Examples of common triggers include:

  • Work-related stress
  • Interpersonal stress
  • Phobias (flying, spiders, social situations)
  • Withdrawal from mood-altering substances
  • Responses to medication
  • Flashbacks or memories associated with past trauma
  • Co-occurring mental health conditions

While the symptoms may feel very intense, they are often not disruptive in the same way that panic attacks are.

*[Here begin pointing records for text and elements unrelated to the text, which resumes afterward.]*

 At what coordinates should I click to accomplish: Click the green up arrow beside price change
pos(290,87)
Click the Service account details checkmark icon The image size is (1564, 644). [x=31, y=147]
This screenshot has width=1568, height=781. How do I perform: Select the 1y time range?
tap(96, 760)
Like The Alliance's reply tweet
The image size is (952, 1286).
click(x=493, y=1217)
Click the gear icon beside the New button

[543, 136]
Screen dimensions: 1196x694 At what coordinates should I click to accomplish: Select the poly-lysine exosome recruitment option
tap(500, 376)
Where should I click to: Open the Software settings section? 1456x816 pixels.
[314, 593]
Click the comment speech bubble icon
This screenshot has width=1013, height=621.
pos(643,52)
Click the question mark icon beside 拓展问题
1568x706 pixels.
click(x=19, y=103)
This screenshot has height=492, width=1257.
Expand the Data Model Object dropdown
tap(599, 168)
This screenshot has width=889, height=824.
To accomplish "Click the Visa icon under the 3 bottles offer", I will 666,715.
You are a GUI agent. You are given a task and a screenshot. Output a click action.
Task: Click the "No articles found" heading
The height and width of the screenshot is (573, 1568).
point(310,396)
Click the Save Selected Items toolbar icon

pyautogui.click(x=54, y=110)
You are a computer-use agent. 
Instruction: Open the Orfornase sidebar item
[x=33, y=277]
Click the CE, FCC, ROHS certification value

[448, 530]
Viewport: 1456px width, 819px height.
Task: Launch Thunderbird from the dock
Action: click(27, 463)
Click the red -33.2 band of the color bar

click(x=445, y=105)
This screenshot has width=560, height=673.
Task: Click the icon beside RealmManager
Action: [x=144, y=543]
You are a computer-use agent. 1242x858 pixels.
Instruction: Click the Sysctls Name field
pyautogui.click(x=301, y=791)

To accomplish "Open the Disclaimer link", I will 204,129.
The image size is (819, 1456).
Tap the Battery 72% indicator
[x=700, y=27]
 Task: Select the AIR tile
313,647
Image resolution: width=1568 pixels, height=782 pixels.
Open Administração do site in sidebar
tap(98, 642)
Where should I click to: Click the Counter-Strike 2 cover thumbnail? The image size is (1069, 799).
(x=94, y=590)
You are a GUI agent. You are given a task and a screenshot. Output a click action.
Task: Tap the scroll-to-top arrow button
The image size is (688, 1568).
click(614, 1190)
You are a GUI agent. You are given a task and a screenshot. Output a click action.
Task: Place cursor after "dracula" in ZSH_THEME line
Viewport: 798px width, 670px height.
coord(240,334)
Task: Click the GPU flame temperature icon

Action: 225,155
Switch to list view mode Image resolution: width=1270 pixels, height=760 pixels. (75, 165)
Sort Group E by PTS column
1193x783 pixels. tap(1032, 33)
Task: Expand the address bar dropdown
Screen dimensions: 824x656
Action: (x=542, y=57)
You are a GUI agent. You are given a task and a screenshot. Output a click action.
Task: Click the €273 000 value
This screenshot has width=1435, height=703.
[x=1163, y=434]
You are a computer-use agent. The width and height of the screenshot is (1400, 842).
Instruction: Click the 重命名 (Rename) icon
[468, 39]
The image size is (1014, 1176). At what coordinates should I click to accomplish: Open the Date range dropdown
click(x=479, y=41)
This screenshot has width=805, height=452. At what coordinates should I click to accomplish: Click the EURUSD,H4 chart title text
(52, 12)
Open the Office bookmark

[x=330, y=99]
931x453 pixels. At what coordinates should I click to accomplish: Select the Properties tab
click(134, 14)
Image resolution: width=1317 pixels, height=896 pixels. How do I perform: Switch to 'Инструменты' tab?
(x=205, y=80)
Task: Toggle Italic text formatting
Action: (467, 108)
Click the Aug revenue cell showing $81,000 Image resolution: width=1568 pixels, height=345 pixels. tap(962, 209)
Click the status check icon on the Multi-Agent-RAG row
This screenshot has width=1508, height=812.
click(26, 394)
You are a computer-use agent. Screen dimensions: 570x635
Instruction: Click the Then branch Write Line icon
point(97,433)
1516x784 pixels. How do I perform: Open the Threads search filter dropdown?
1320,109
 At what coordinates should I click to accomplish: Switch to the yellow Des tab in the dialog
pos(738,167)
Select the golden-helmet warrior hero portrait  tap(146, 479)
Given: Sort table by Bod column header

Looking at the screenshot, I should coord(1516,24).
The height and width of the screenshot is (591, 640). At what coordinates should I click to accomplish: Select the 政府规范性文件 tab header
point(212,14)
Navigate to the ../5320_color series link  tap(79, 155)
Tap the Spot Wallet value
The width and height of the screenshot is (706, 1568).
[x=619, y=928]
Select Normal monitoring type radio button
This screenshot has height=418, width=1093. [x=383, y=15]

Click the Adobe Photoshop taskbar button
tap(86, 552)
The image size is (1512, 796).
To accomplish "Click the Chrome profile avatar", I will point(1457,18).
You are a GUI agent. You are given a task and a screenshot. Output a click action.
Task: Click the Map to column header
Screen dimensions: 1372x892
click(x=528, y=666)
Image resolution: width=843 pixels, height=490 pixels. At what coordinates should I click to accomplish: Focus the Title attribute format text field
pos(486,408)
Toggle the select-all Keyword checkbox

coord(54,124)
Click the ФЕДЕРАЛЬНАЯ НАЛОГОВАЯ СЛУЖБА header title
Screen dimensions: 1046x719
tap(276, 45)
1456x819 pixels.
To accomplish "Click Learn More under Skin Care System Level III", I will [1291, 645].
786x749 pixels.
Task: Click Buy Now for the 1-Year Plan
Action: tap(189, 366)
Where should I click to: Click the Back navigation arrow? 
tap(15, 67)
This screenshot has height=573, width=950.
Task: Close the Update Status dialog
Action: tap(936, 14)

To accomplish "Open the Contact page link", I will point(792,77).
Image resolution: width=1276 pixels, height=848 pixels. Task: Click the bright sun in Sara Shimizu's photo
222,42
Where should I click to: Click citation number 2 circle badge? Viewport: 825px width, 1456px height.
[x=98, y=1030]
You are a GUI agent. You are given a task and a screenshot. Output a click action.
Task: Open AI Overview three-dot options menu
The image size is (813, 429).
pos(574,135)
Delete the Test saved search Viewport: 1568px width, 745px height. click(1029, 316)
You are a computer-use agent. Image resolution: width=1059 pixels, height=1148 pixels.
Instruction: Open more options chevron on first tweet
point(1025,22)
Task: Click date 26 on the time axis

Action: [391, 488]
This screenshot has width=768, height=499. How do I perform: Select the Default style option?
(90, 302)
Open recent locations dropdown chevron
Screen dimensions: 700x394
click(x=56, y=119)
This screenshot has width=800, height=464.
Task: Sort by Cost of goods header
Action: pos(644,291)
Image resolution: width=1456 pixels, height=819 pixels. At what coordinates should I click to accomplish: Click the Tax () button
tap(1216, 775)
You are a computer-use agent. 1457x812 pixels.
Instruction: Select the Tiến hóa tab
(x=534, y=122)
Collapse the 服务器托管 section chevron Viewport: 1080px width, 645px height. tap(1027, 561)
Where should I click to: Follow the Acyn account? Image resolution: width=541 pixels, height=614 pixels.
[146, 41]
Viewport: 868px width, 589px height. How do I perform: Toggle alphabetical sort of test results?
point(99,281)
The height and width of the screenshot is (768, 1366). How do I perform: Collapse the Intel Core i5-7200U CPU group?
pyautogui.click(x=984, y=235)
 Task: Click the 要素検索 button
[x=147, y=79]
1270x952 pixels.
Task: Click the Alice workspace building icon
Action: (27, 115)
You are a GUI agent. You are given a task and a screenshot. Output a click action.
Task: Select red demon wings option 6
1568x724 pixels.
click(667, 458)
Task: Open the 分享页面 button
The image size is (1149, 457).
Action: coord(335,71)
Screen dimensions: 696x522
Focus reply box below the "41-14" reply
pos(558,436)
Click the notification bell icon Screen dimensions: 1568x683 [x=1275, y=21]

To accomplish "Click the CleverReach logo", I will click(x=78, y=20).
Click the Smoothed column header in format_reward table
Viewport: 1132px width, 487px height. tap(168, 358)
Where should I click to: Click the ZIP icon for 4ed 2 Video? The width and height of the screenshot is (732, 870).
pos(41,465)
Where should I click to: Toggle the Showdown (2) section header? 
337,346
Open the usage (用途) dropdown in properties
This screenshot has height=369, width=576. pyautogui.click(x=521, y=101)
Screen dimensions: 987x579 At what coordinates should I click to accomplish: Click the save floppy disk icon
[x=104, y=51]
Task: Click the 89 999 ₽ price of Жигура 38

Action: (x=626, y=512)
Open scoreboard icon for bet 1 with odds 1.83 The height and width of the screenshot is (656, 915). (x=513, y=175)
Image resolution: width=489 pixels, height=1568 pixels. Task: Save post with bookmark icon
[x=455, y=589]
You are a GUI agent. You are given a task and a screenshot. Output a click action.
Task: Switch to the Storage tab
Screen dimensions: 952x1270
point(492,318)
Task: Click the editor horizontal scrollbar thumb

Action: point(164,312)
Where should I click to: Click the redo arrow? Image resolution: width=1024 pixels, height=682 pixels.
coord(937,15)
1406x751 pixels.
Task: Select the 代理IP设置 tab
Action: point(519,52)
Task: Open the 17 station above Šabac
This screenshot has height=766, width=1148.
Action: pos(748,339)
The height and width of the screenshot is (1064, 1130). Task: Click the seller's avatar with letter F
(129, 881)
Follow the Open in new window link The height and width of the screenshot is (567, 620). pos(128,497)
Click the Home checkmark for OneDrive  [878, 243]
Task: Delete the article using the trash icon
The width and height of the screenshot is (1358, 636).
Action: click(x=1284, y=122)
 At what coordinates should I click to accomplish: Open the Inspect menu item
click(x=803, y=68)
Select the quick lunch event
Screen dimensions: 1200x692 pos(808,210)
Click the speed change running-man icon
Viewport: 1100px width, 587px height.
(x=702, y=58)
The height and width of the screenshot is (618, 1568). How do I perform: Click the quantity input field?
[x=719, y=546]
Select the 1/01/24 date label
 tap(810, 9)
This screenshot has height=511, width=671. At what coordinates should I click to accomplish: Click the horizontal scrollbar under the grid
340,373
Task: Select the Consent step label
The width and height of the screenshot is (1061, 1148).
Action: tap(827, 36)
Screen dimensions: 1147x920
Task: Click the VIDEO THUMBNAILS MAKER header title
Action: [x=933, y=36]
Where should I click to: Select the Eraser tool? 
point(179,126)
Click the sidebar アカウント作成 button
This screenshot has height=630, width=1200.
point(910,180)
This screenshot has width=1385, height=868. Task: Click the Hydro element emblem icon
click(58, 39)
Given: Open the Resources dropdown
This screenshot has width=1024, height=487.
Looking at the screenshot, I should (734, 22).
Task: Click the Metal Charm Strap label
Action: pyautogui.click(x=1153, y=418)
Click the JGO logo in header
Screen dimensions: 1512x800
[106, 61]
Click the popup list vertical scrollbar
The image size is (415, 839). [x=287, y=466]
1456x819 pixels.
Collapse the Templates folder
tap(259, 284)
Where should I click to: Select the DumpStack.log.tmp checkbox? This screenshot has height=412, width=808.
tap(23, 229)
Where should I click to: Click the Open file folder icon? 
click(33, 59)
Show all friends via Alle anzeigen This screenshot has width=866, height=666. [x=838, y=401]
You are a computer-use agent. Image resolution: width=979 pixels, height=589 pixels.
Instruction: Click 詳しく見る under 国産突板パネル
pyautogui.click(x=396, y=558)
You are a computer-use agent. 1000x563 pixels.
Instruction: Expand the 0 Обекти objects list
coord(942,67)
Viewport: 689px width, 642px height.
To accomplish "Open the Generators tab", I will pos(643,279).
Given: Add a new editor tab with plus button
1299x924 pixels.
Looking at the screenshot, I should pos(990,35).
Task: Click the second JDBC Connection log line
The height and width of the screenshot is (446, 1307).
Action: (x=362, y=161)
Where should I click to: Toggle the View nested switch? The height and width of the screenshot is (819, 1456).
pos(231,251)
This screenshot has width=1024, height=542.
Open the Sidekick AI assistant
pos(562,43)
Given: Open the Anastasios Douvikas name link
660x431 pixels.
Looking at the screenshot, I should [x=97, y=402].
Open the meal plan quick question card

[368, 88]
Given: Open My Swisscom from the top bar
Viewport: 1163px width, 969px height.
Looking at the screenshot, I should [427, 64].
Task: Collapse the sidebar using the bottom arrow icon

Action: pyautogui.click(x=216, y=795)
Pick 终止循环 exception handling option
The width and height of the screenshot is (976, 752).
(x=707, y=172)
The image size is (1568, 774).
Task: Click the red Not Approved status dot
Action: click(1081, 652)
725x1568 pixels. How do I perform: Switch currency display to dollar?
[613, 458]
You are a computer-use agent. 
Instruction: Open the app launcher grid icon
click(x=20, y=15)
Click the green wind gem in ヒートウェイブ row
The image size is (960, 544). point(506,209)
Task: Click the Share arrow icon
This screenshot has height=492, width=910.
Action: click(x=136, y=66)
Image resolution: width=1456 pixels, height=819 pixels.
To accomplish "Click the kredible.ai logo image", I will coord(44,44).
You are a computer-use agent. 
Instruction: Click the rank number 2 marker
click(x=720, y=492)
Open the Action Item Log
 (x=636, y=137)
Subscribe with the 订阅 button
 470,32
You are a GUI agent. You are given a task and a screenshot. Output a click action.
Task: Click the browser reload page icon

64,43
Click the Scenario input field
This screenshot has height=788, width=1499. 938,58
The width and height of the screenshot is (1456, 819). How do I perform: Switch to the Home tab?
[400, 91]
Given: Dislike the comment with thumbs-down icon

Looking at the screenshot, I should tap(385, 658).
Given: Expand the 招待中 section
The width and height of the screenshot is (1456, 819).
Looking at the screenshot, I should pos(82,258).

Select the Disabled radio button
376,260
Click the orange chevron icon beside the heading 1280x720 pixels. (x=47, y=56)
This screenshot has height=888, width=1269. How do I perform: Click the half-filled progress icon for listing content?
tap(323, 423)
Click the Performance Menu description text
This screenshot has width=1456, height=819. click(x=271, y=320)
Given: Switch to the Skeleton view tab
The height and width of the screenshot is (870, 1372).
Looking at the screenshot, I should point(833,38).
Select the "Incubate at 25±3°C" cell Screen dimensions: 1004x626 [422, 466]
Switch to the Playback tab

Coping With Panic Attacks And Anxiety Attacks

Both panic attacks and anxiety attacks can feel incredibly defeating and debilitating. People often feel powerless when they occur, and the fear of them happening again can create immense distress in one’s life.

Mindfulness Exercises

Anxiety can seemingly flood the entire mind and body. However, mindfulness and relaxation can combat some of this stress. Many people find that acknowledging the attack and utilizing exercises like deep breathing, meditation, and positive affirmations can help reduce the intensity of such symptoms.

Stress Management

Effective anxiety management usually requires taking care of one’s physical and mental health. That means getting adequate sleep, eating a balanced diet, exercising regularly, going to the doctor, and taking medication as prescribed. It also entails prioritizing time for self-care, building a healthy support system, and identifying healthy coping strategies for stress reduction. 

Psychotherapy

Therapy offers support and guidance for people struggling with panic attacks or anxiety attacks. Therapy may include learning healthier responses to cope with anxiety. It may also include identifying triggers, changing negative thinking, and increasing self-compassion and self-care. The length of therapy varies depending on the individual, but many people start to feel some relief after just a few sessions.

Medication

Often used in conjunction with other treatment methods, psychiatric medication can help reduce the severity and frequency of panic and anxiety attacks. Physicians commonly prescribe antidepressants or anti-anxiety medication for treating these issues.

Final Thoughts

It is crucial to understand the similarities and differences between panic attacks and anxiety attacks. Many people struggle with both kinds of attacks, but knowing the nuances can help with effective treatment planning and intervention.

While it’s impossible to completely eliminate attacks from occurring, proper planning and management can reduce the severity, frequency, and intensity these episodes have on an individual’s quality life.